Office/ and Utilities/ menu reorganization
Maks Orlovich
maksim at cs.cornell.edu
Tue Aug 9 15:10:35 BST 2005
> Let's face it, what we're talking about is abandonware. If there is a
> maintainer for an app, all this is a non-issue, because someone is actively
> taking care of it. It's not like applications get fixed magically if they
> happen to be inside a module. Someone is doing it.
Actually, they often get fixed by a KDE contributor /exactly/ because they're
an official part of KDE. For example, I've fixed quite some kiconedit and
kbattleship bugs in the past, and I don't have any relation to the apps.
And kdegames in particular often gets quite a bit of bugfixing by people who
are not maintainers.
> Let's say I just want kuickshow. With the current suse packaging, I have no
> chance to install it alone, its packaged together with kiconedit,
> kolourpaint and kview. The module itself even contains a provray model
Eh, and so what? Disk space is cheap.

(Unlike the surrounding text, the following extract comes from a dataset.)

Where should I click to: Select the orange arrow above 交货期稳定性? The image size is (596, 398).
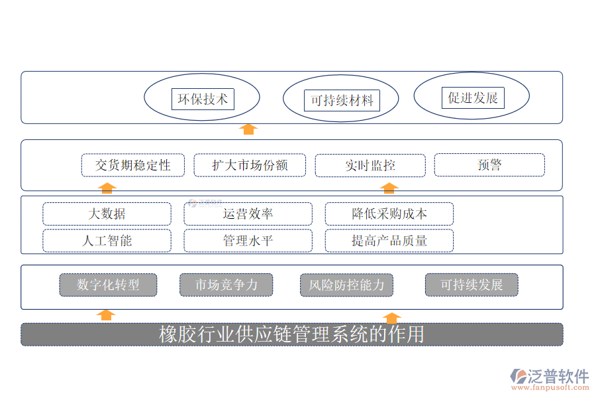click(106, 186)
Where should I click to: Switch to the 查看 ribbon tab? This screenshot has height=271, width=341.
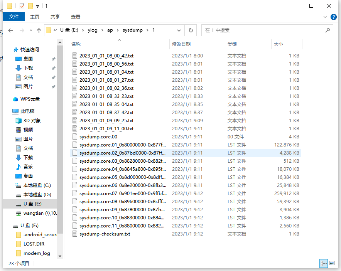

The only thing that's a downside is
security updates, but there are ways of addressing that that are not
workarounds.
<snip>
> editor! What's the chance of me wanting to have that installed? Or take
> kcolorchooser. I'm sure it's a nice tool for a web developer, but for 95%
> of the people it just clutters the start menu, and who actually has a use
> for kruler?
Actually, kruler is quite useful for things like style development, khtml
development, etc.. And I'd never /know/ such a thing existed if it didn't
ship with kdegraphics, and many distributions would probably say the same
thing you did and not ship it. Similarly, kcolorchooser is also often of
those little things that people might not look for, but which are extremely
useful in some circumstances. (I think kiconedit can probably go away since
kolourpaint is more powerful now, I think, but I think someone considered
doing something to it)
In any way, I am going quite against the grain here when I say that I think
what you're suggesting (and what packages are doing) is a grave mistake. I
believe the current KDE package structure is a big strength, as it makes it
easy to have a desktop that has all the functionality a person will likely
ever need (and yes, I think k3b ought to be in kdemultimedia), so the people
can /work/ and not play update-the-package or find-the-app.